Exercise inputs:
········

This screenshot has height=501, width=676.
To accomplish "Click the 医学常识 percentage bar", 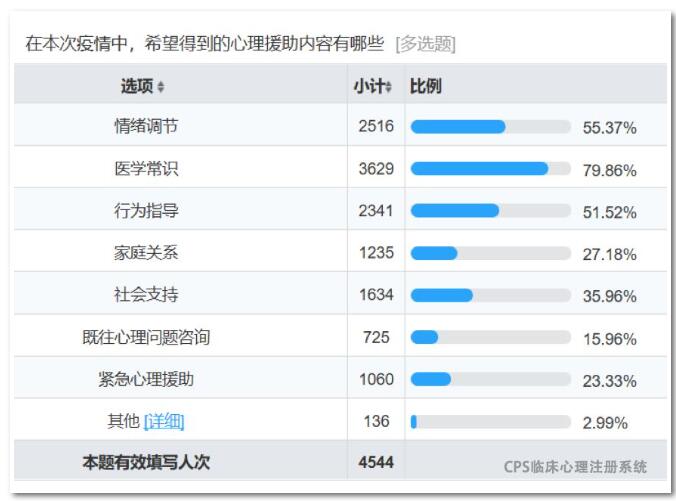I will (491, 169).
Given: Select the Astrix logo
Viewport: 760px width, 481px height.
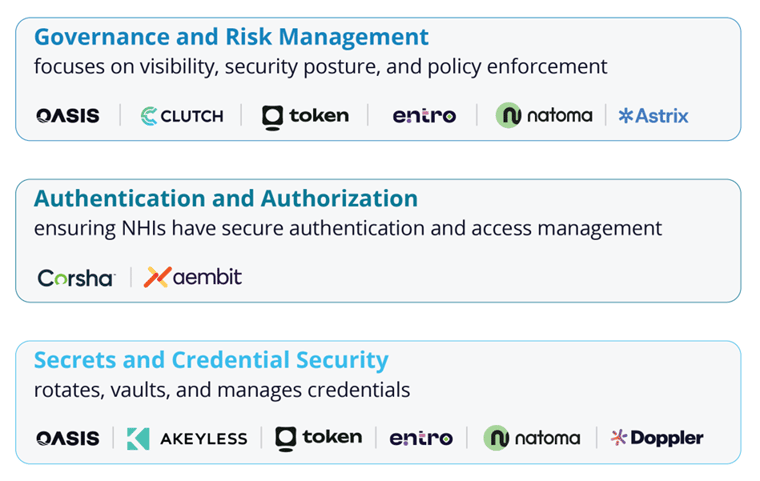Looking at the screenshot, I should [x=653, y=116].
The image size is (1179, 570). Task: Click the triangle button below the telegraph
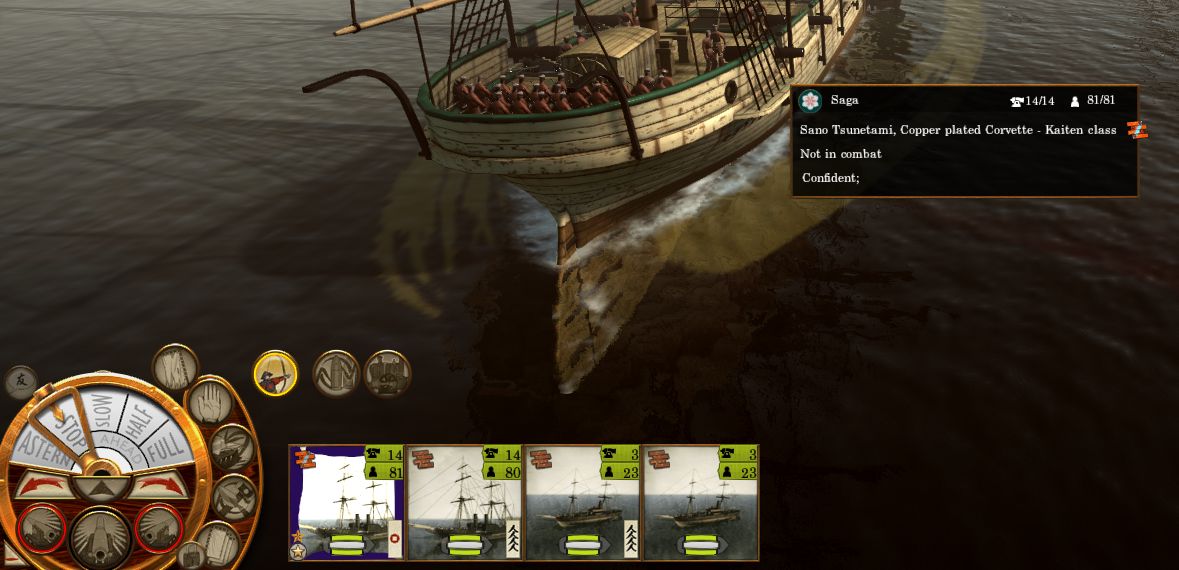tap(102, 489)
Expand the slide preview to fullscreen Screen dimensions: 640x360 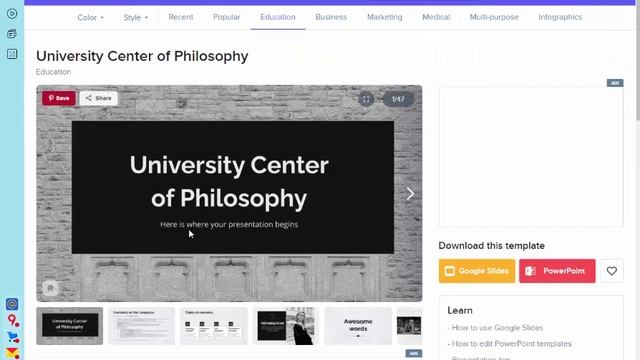366,99
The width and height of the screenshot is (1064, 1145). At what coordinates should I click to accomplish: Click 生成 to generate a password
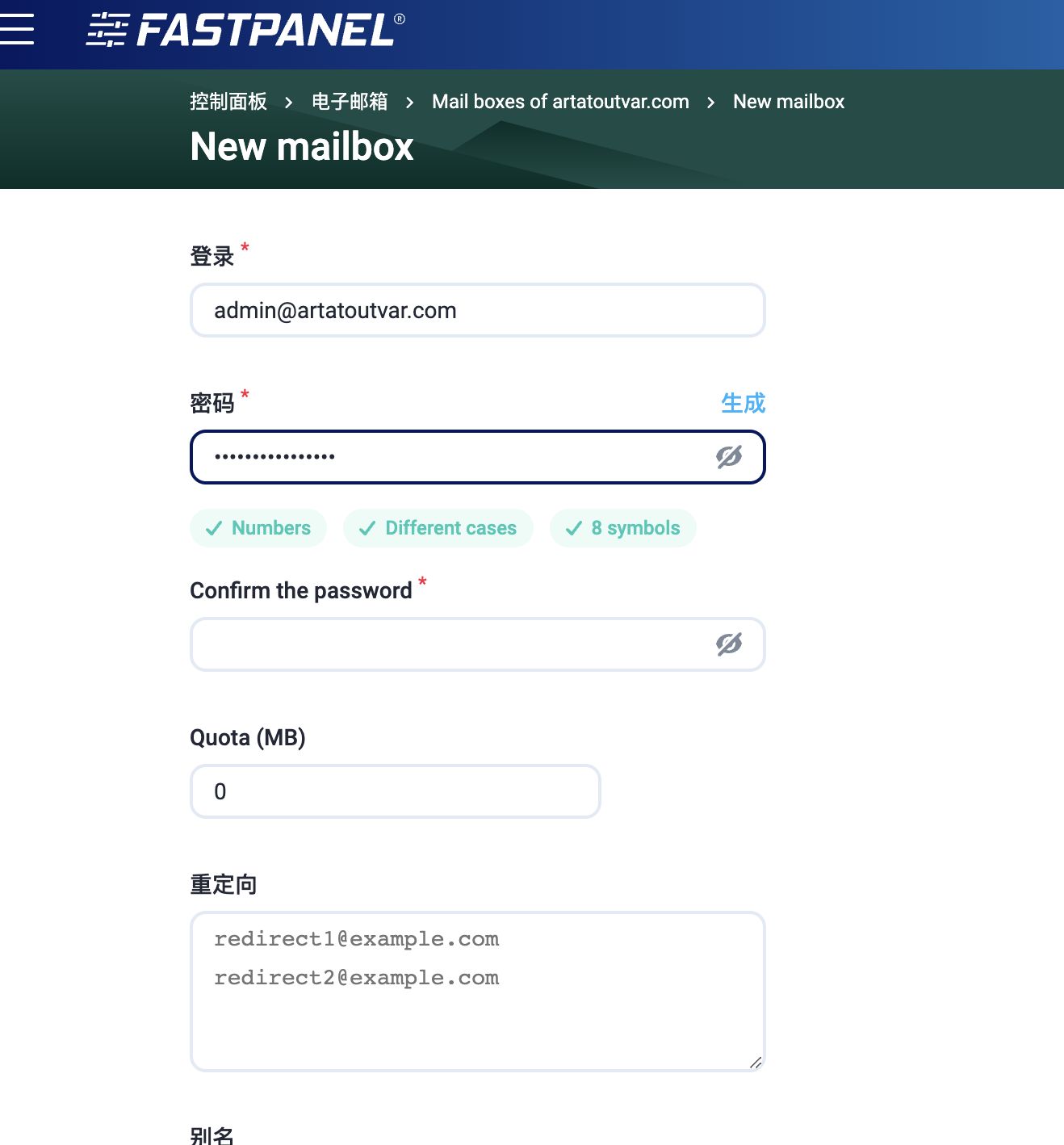(742, 404)
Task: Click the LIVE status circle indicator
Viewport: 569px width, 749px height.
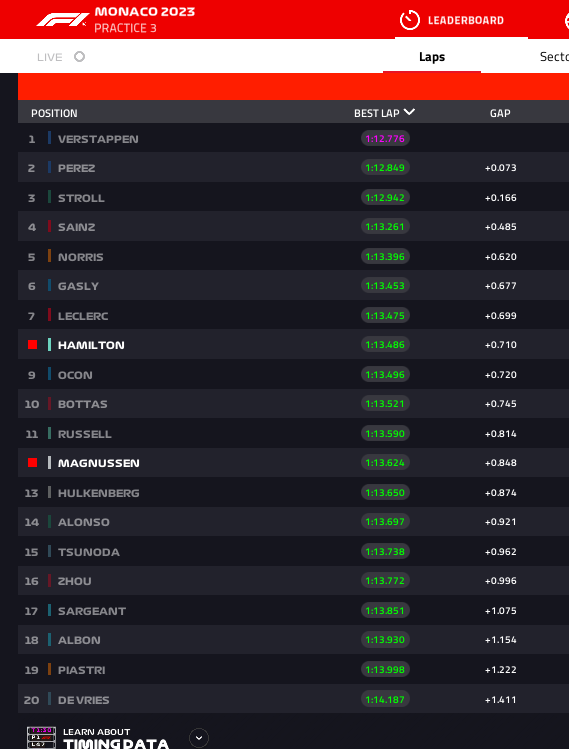Action: click(79, 57)
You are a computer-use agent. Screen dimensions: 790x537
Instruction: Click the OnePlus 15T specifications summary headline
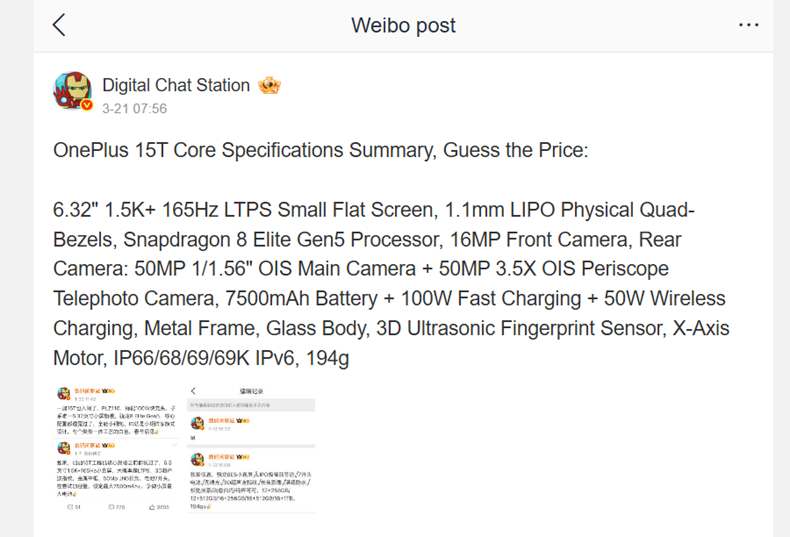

········

What this task involves: For this exercise, set down exactly the lines that run from the line holding "The width and" to the last line of the records above; include both end lines and omit pictures.

Solution to the exercise:
The width and height of the screenshot is (1064, 1145). At what coordinates should I click to accomplish: Click 生成 to generate a password
(742, 404)
Task: Click the LIVE status circle indicator
Viewport: 569px width, 749px height.
Action: click(79, 57)
You are a computer-use agent. Screen dimensions: 790x537
Instruction: Click the OnePlus 15T specifications summary headline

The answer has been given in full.